**YOUR TASK:** Please give the lines of the listing as a numbered list, beginning at the line that contains "The width and height of the screenshot is (1366, 896)." and stopping after the line that contains "coord(799,254)". Leave out any blank lines.

**Element and text position data:**

==*==

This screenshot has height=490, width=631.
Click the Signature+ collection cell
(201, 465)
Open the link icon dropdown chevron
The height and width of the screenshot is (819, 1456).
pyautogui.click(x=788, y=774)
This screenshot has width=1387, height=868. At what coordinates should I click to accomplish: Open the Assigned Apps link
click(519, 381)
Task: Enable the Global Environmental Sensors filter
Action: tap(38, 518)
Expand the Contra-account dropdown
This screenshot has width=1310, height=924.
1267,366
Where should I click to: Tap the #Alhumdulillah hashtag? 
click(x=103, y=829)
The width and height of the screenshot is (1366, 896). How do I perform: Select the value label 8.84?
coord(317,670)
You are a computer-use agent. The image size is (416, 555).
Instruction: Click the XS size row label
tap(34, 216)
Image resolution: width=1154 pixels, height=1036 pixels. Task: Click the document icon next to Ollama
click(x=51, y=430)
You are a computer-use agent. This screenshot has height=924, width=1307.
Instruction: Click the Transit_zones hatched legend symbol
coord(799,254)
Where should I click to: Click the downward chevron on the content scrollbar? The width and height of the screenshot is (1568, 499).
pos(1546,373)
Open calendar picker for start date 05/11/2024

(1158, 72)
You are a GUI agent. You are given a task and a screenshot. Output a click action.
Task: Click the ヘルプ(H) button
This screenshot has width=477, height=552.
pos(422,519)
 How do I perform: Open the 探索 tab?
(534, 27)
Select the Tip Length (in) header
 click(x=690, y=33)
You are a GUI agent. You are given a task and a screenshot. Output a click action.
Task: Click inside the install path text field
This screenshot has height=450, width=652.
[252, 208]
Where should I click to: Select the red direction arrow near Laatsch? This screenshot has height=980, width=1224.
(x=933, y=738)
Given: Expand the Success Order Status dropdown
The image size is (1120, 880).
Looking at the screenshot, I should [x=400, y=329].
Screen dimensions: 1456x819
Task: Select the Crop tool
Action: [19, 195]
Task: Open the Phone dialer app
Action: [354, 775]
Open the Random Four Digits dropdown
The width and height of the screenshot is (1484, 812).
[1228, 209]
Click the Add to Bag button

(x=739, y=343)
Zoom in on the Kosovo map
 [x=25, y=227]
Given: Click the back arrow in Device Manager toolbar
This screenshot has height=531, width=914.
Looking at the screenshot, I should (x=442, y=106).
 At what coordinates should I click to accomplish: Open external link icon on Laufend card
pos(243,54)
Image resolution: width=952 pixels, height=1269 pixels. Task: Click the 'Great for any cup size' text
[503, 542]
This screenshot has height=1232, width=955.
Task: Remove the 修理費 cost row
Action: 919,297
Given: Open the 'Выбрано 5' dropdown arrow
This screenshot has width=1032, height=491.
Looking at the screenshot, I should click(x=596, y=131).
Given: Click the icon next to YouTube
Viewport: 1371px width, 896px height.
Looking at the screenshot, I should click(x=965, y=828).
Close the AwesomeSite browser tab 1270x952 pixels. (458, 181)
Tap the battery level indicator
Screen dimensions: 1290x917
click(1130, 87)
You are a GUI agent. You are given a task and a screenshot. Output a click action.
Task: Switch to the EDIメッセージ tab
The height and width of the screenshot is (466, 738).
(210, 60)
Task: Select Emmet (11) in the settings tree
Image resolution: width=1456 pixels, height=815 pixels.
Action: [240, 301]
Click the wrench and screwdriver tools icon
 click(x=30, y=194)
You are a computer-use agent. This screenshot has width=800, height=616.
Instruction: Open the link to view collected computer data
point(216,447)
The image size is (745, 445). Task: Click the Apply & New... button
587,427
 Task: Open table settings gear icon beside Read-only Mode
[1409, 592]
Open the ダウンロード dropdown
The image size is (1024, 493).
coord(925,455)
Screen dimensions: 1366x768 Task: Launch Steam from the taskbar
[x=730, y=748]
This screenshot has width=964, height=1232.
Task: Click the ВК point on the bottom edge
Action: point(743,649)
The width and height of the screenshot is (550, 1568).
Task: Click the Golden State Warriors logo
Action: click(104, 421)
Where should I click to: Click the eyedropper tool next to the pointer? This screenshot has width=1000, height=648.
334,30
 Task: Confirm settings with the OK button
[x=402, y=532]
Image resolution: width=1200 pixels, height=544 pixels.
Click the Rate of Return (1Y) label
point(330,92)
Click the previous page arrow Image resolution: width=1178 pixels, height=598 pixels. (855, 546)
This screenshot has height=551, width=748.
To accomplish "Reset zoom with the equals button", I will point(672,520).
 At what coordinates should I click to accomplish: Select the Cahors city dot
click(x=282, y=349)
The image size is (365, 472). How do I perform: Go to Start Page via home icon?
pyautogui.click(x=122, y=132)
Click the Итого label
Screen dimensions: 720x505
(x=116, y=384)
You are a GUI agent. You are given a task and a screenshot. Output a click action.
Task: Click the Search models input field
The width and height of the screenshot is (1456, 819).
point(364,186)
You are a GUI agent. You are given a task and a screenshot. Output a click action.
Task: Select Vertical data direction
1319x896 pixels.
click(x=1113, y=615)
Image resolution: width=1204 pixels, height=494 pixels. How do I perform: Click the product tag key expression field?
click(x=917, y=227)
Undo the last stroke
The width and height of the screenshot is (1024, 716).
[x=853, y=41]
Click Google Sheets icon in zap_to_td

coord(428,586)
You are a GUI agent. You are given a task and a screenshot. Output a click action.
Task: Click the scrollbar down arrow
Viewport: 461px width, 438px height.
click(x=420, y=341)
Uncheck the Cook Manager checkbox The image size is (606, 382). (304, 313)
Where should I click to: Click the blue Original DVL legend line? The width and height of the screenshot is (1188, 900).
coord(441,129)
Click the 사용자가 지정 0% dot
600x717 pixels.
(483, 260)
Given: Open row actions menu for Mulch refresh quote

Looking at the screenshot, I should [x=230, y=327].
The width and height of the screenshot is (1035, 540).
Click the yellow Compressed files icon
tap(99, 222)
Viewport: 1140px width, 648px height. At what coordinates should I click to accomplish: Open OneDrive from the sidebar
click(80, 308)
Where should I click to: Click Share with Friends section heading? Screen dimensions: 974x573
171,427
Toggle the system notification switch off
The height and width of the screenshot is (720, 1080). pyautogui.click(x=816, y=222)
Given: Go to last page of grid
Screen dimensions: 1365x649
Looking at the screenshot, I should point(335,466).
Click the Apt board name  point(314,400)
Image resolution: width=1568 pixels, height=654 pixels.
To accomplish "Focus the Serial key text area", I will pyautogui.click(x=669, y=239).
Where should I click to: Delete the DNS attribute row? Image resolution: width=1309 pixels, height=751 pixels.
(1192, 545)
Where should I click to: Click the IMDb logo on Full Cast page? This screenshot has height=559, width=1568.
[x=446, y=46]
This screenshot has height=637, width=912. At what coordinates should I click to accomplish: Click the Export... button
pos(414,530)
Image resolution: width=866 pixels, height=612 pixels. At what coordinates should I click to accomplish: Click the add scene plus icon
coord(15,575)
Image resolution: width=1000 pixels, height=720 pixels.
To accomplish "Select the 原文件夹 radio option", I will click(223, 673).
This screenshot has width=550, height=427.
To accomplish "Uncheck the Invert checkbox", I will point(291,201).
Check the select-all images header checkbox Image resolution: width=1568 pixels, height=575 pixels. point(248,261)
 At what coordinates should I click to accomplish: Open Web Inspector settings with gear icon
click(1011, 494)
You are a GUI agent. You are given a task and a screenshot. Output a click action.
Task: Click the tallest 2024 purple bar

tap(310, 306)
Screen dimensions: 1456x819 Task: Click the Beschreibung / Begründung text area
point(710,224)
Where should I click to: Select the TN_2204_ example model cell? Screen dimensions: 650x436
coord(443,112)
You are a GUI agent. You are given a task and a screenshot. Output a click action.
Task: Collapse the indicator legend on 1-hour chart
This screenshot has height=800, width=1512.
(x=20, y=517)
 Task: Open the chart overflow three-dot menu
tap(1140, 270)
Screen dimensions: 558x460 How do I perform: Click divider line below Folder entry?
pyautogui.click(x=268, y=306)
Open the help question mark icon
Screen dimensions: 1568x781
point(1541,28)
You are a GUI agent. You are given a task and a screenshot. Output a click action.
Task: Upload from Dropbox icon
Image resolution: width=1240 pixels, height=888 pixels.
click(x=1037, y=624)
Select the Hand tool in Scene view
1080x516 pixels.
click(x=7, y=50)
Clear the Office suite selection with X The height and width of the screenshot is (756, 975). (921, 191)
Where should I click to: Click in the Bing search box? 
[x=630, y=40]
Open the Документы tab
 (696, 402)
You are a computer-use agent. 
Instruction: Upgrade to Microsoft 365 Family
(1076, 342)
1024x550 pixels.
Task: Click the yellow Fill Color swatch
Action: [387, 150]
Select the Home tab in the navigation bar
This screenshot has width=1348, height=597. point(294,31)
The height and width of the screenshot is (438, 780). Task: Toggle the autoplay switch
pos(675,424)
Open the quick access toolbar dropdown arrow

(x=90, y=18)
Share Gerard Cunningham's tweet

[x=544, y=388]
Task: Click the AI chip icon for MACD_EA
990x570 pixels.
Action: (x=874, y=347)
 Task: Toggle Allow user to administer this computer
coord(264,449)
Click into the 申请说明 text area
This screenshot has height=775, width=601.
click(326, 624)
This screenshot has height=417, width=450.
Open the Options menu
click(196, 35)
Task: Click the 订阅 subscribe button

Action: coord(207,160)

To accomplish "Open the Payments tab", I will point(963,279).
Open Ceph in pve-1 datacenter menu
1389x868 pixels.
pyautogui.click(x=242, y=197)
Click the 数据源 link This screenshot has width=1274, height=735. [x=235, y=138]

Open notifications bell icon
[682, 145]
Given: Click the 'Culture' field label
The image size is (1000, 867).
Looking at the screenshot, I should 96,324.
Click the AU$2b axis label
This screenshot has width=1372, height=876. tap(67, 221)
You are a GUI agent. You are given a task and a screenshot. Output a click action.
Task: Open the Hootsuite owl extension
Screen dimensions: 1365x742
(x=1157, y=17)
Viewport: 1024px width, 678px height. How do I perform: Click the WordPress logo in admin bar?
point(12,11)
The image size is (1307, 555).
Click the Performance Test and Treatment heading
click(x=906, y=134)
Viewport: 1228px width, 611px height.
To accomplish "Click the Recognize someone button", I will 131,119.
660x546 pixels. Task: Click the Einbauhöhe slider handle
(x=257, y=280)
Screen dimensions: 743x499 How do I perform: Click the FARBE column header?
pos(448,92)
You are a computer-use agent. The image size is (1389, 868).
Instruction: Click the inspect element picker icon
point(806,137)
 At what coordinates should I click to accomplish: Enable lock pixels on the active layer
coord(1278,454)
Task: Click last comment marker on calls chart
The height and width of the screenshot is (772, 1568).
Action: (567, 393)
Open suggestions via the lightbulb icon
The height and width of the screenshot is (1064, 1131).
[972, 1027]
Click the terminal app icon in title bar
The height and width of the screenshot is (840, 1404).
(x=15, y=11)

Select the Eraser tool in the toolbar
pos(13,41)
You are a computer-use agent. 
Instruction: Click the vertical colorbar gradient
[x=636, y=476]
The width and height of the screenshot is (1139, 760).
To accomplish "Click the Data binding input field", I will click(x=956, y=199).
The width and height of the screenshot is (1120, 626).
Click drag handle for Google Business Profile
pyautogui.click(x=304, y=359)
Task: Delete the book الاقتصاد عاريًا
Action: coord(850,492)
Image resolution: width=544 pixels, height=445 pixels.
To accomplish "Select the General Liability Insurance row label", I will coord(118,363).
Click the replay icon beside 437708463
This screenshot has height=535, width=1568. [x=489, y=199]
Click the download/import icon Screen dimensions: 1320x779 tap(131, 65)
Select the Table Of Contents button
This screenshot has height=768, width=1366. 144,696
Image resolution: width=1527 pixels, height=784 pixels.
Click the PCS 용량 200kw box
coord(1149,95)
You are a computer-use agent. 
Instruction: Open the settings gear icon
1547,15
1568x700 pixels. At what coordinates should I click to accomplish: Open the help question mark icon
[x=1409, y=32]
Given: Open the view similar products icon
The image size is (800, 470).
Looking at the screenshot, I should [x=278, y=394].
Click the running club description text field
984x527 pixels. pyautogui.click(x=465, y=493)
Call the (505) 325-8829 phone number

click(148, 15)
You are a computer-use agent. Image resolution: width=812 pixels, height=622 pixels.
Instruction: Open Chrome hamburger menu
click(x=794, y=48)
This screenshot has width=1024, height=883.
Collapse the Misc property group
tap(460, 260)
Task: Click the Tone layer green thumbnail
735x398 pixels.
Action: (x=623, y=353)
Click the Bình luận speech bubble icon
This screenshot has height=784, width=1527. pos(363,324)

==*==

**ANSWER FOR THIS EXERCISE:**
1. The width and height of the screenshot is (1366, 896). How do I perform: Select the value label 8.84?
2. coord(317,670)
3. You are a computer-use agent. The image size is (416, 555).
4. Instruction: Click the XS size row label
5. tap(34, 216)
6. Image resolution: width=1154 pixels, height=1036 pixels. Task: Click the document icon next to Ollama
7. click(x=51, y=430)
8. You are a computer-use agent. This screenshot has height=924, width=1307.
9. Instruction: Click the Transit_zones hatched legend symbol
10. coord(799,254)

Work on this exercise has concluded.